Атеа, что-то обдумывающая в это время, чуть сощурилась, глядя на ведьму:
— Получается, что все нынешние эльфы Бар-эс-Тиллада — потомки тех, о ком ты рассказывала? Откуда они родом? Где их дом?
— Знающие думают так, — эльфийка чуть повернула к ним голову — ровно настолько, чтоб они могли видеть ее губы, изогнувшиеся в горькой улыбке, — А где наша родная земля — не знает никто. «За морями, за океанами, за высоким небом, за звездными вратами…», — она вновь вздохнула — почти незаметно, — Память наша разбилась на осколки, как тот самый цветок. Горе тому народу, который забыл свою историю; горе тем, кто не помнит своей земли и звука своей речи. Мы отреклись от вечности, рассорились меж собой, изменили свой язык… Морские наши братья ушли в пучины вместе со своими городами и ныне спят там. С другими нас связывают долгие войны и взаимная ненависть, хотя раньше мы были повязаны кровью наших предков. Все забылось, и теперь эта история кажется всем нам легендой, волшебной сказкой, что на самом деле не про нас. Все мы знаем ее, впитываем с материнским молоком каждый образ и каждое слово тех песен, что еще остались нам от той земли — но и их постепенно забудут. Если уже не забыли. Останутся лишь сказки. Не драгоценные камни, а всего-навсего стекло.

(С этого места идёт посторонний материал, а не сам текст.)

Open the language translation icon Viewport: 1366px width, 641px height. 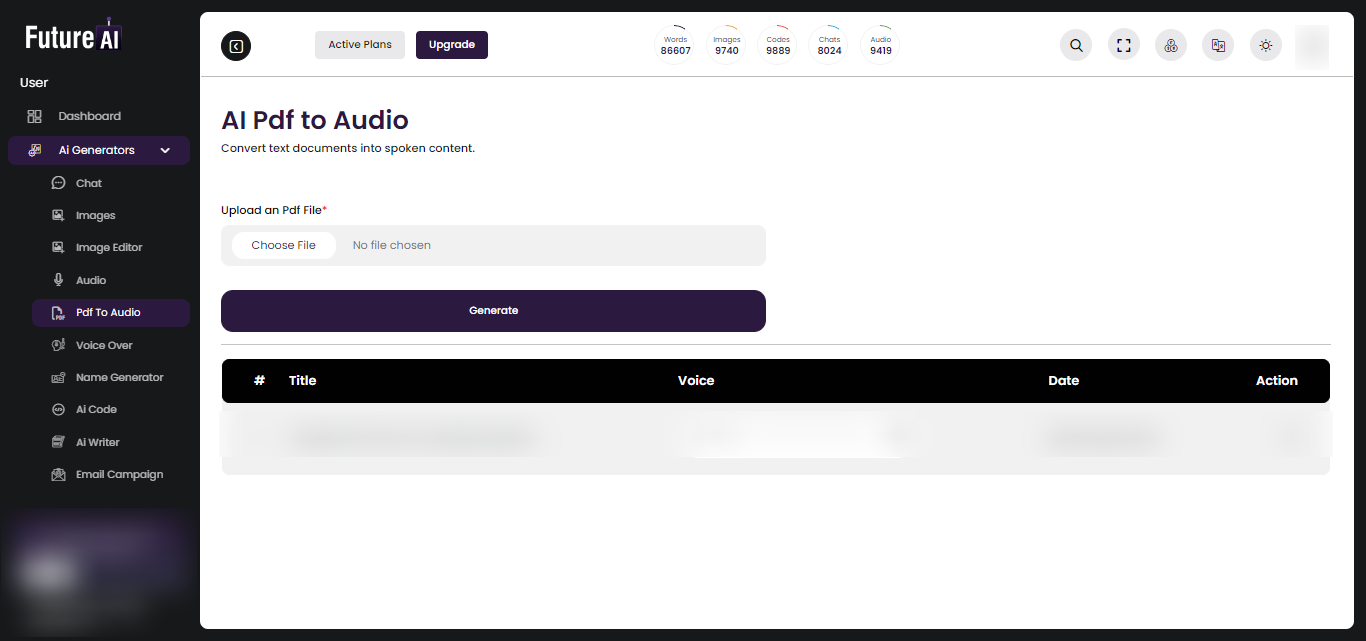point(1217,45)
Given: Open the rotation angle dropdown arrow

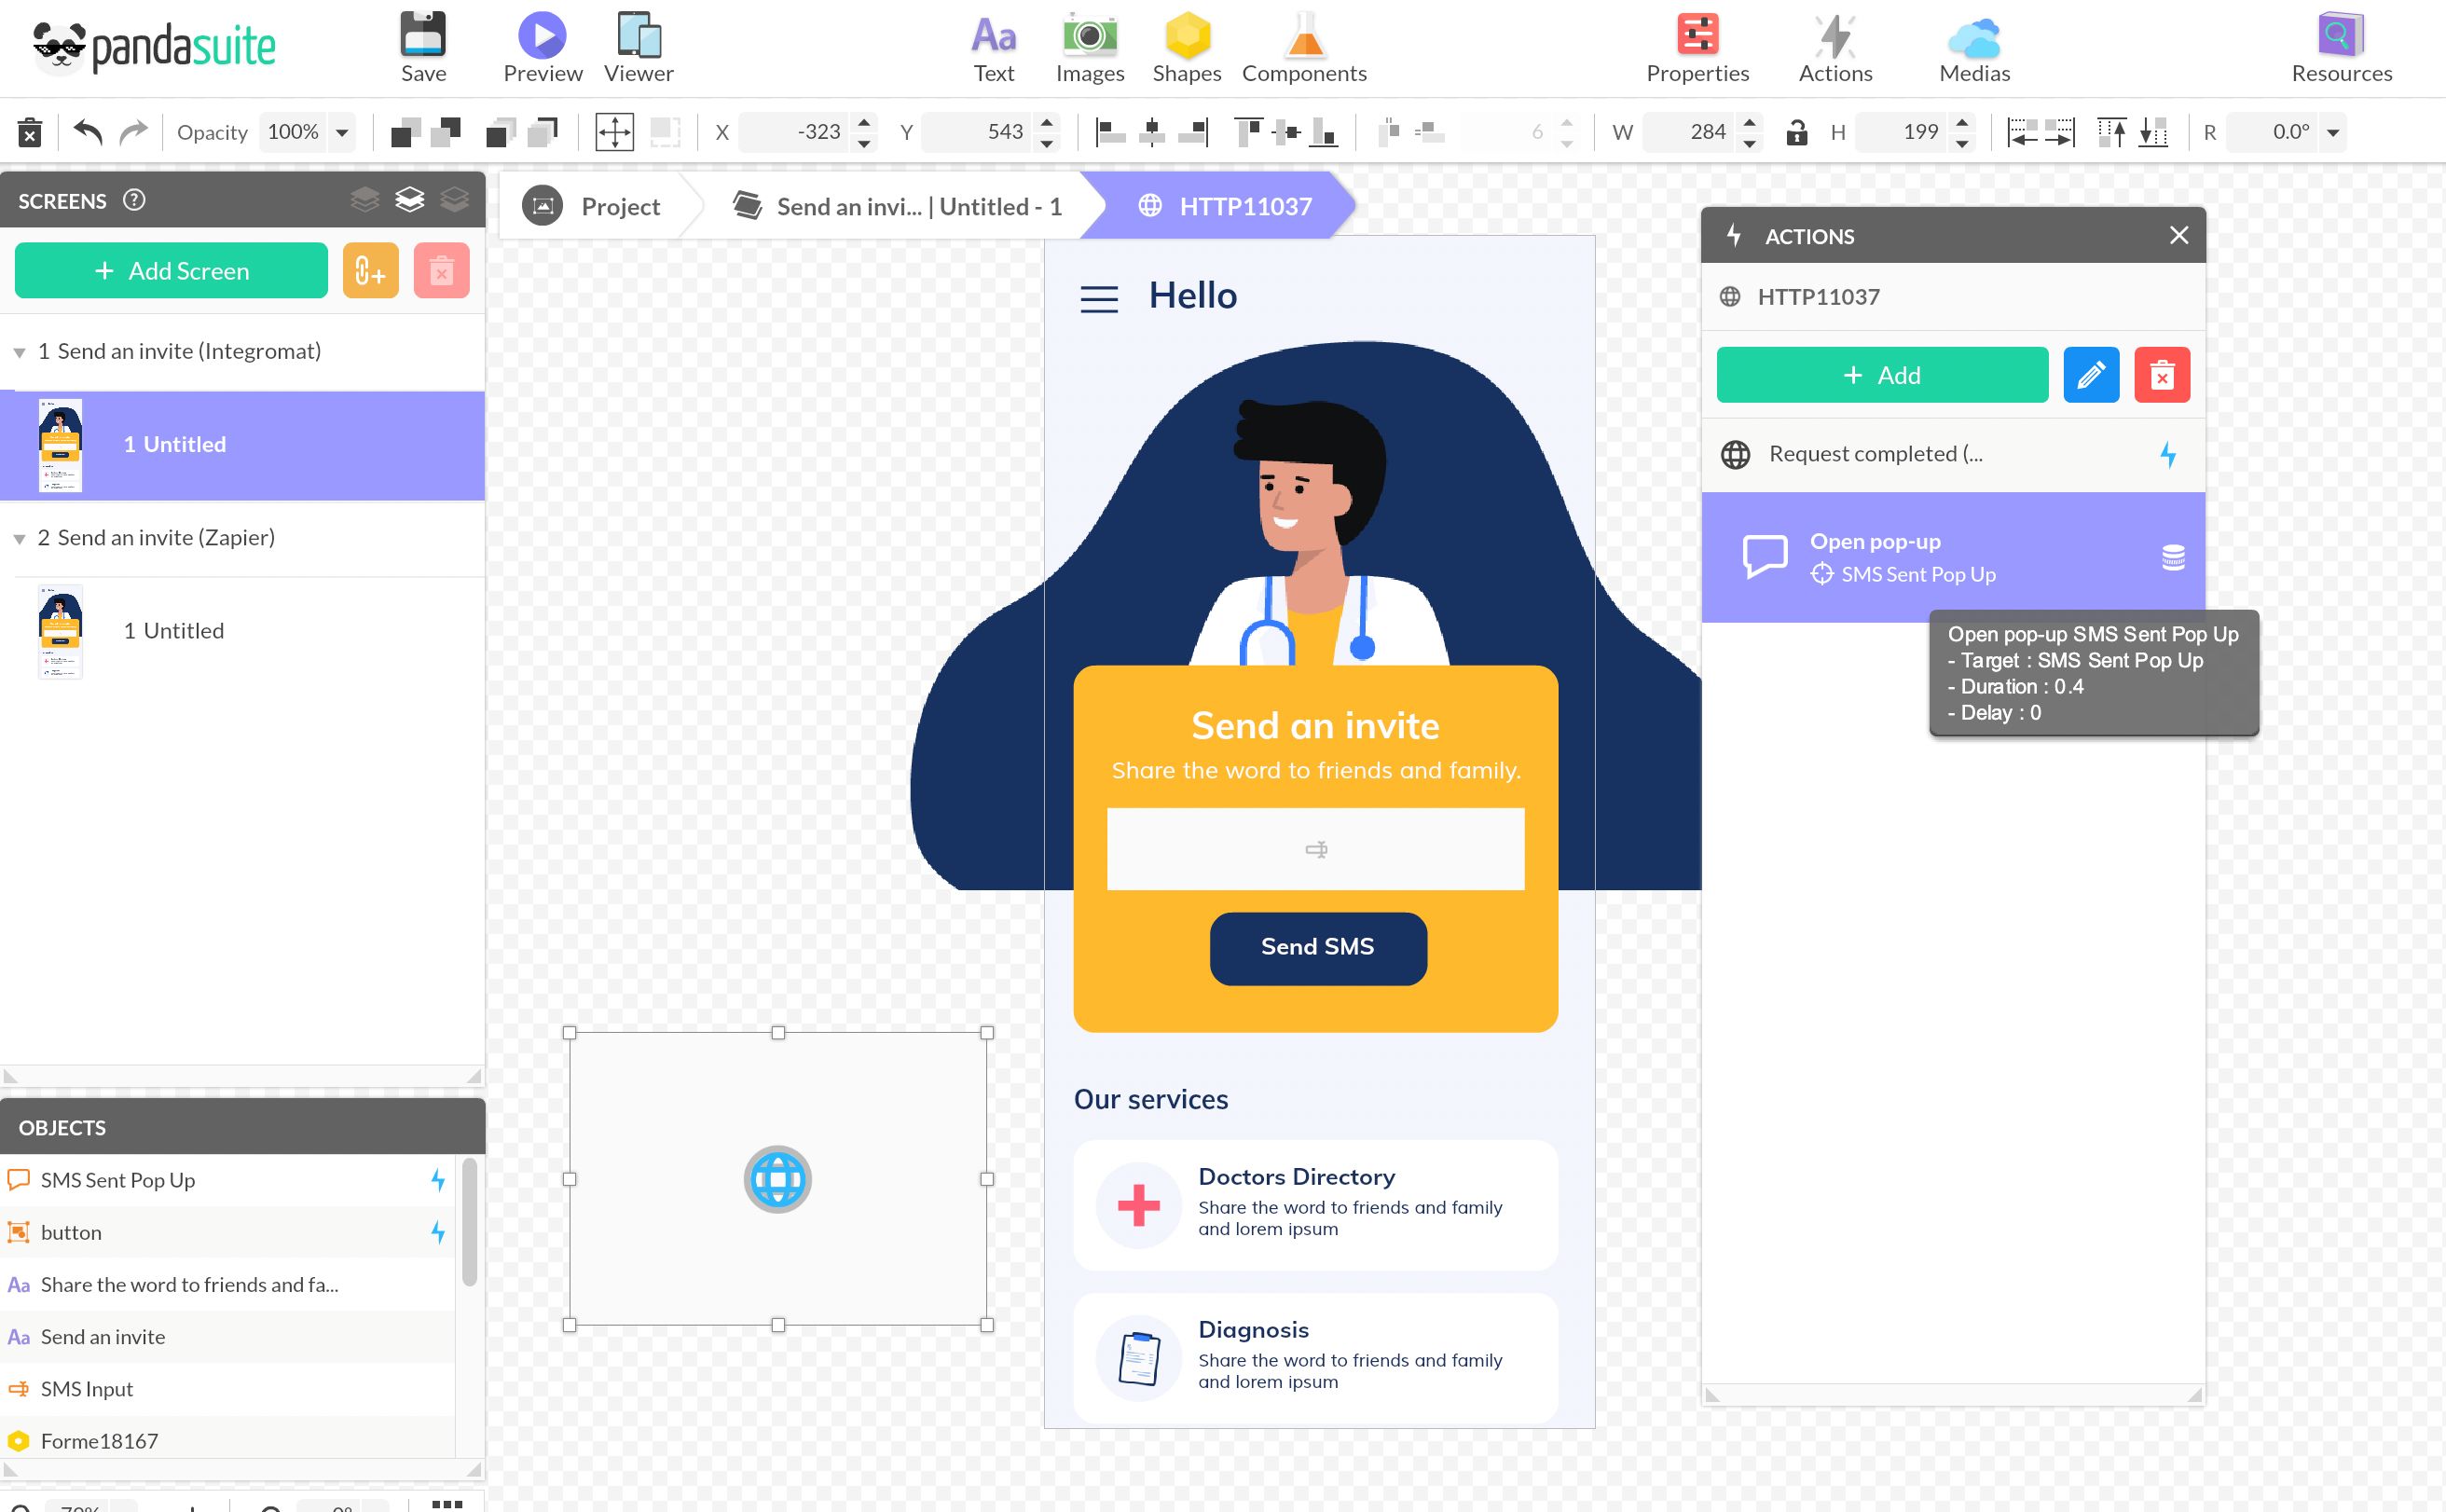Looking at the screenshot, I should (2333, 132).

— Тем не менее, вы свободно общаетесь с нами, — как бы невзначай заметила Атеа, — В Лореотте вы говорите на общем языке, и чистый эльфийский я слышала от силы пару раз. О каком изменении тогда может идти речь, госпожа Знающая?

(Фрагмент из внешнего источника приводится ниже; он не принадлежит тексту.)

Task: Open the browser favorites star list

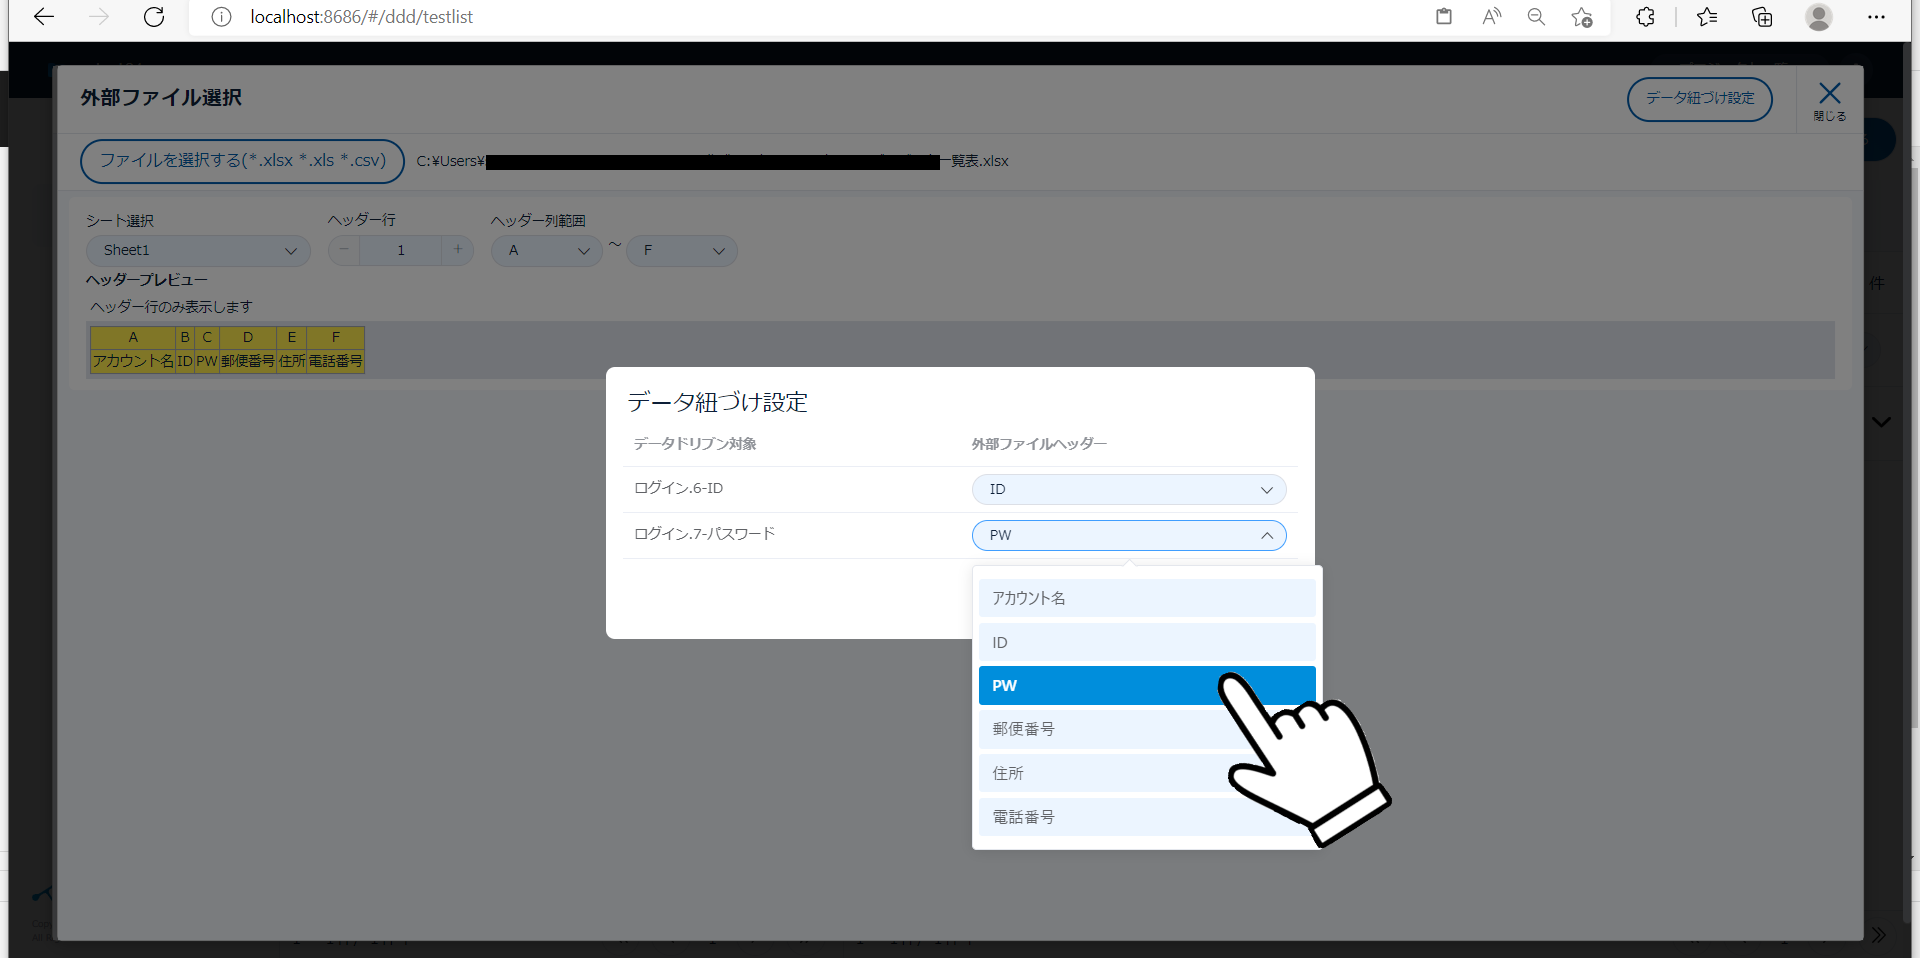Action: (x=1707, y=17)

Меред в который раз восхитилась тем, как умело Атеа выхватывает из разговора тонкие ниточки, на которые другие и внимания бы не обратили. Лебедь всегда подмечала какие-то незначительные, на первый взгляд, моменты и расставляла ловушки именно там, где надо. Правда, сейчас Меред не совсем понимала, что на самом деле движет ею — недоверие к Тэарге и ее словам или же простое любопытство и стремление отыскать истину.
— Ваша культура удивительна, — ответила Тэарга, буквально соскальзывая с подоконника и выпрямляясь. Складки ее одежды колыхнулись так, словно она двигалась в воде, и отяжелевшая ткань напиталась влагой, — Она поглощает все, что хоть на миг коснулось ее. Мы не могли жить в изоляции — нам пришлось налаживать диалог со смертными, и ваш быт медленно врос в нас. На наших землях раньше не было границ — вы же их строили; пришлось и нам закрываться от вас, чтобы сосуществовать с вами. Вы создавали систему, и мы, как ее часть, не могли обособиться от нее. На нас влияло все: ваша речь, которую нам пришлось изучать, чтобы торговать с вами; особенности ваших ремесел, которые нам пришлось осваивать; ваш взгляд на мир и на явления в нем. Мы отдавали вам свои знания и умения, и вы охотно принимали их, в скором времени забывая об этом. Впрочем, это естественно — любое знание устаревает, ибо информация — это река, и мир — та же река. Знание не статично. Вы не могли зациклиться на том, что эльфы отдали вам. Здесь нет вины смертных — таковы законы жизни.